▶ _EXERCISE AIM_
Can you render the data below as a Markdown table with two columns, No. and Line, giving each line its own numbered row and leaving out blank lines?

▶ _EXERCISE DATA_
:::::

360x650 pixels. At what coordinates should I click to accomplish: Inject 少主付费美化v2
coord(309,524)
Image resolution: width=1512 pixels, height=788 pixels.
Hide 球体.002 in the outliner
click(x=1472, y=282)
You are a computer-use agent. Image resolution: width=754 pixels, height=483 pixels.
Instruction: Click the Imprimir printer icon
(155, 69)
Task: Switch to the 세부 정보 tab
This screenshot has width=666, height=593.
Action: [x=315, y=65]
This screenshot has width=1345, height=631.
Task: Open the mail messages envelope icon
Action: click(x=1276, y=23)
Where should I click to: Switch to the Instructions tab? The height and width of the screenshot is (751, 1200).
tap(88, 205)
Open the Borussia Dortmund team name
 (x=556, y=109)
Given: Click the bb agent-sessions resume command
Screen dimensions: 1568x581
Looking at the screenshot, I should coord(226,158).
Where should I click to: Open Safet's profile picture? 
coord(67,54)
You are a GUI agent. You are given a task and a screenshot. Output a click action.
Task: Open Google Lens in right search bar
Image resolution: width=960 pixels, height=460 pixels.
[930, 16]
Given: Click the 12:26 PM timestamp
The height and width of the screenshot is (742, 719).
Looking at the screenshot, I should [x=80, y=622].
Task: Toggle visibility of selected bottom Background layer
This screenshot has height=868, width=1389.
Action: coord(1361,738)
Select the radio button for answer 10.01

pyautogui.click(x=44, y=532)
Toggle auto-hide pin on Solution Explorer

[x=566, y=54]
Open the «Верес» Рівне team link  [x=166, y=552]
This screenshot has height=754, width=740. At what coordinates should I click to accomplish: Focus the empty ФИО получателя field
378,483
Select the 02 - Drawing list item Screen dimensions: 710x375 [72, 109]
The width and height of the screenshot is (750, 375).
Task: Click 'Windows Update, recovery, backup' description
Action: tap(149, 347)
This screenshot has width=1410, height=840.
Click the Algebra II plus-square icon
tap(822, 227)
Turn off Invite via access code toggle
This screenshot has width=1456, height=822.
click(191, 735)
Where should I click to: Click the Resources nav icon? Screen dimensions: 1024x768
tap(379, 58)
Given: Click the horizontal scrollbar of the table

:::::

▶ _RESPONSE_
| No. | Line |
|---|---|
| 1 | 360x650 pixels. At what coordinates should I click to accomplish: Inject 少主付费美化v2 |
| 2 | coord(309,524) |
| 3 | Image resolution: width=1512 pixels, height=788 pixels. |
| 4 | Hide 球体.002 in the outliner |
| 5 | click(x=1472, y=282) |
| 6 | You are a computer-use agent. Image resolution: width=754 pixels, height=483 pixels. |
| 7 | Instruction: Click the Imprimir printer icon |
| 8 | (155, 69) |
| 9 | Task: Switch to the 세부 정보 tab |
| 10 | This screenshot has width=666, height=593. |
| 11 | Action: [x=315, y=65] |
| 12 | This screenshot has width=1345, height=631. |
| 13 | Task: Open the mail messages envelope icon |
| 14 | Action: click(x=1276, y=23) |
| 15 | Where should I click to: Switch to the Instructions tab? The height and width of the screenshot is (751, 1200). |
| 16 | tap(88, 205) |
| 17 | Open the Borussia Dortmund team name |
| 18 |  (x=556, y=109) |
| 19 | Given: Click the bb agent-sessions resume command |
| 20 | Screen dimensions: 1568x581 |
| 21 | Looking at the screenshot, I should coord(226,158). |
| 22 | Where should I click to: Open Safet's profile picture?  |
| 23 | coord(67,54) |
| 24 | You are a GUI agent. You are given a task and a screenshot. Output a click action. |
| 25 | Task: Open Google Lens in right search bar |
| 26 | Image resolution: width=960 pixels, height=460 pixels. |
| 27 | [930, 16] |
| 28 | Given: Click the 12:26 PM timestamp |
| 29 | The height and width of the screenshot is (742, 719). |
| 30 | Looking at the screenshot, I should [x=80, y=622]. |
| 31 | Task: Toggle visibility of selected bottom Background layer |
| 32 | This screenshot has height=868, width=1389. |
| 33 | Action: coord(1361,738) |
| 34 | Select the radio button for answer 10.01 |
| 35 | pyautogui.click(x=44, y=532) |
| 36 | Toggle auto-hide pin on Solution Explorer |
| 37 | [x=566, y=54] |
| 38 | Open the «Верес» Рівне team link  [x=166, y=552] |
| 39 | This screenshot has height=754, width=740. At what coordinates should I click to accomplish: Focus the empty ФИО получателя field |
| 40 | 378,483 |
| 41 | Select the 02 - Drawing list item Screen dimensions: 710x375 [72, 109] |
| 42 | The width and height of the screenshot is (750, 375). |
| 43 | Task: Click 'Windows Update, recovery, backup' description |
| 44 | Action: tap(149, 347) |
| 45 | This screenshot has width=1410, height=840. |
| 46 | Click the Algebra II plus-square icon |
| 47 | tap(822, 227) |
| 48 | Turn off Invite via access code toggle |
| 49 | This screenshot has width=1456, height=822. |
| 50 | click(191, 735) |
| 51 | Where should I click to: Click the Resources nav icon? Screen dimensions: 1024x768 |
| 52 | tap(379, 58) |
| 53 | Given: Click the horizontal scrollbar of the table |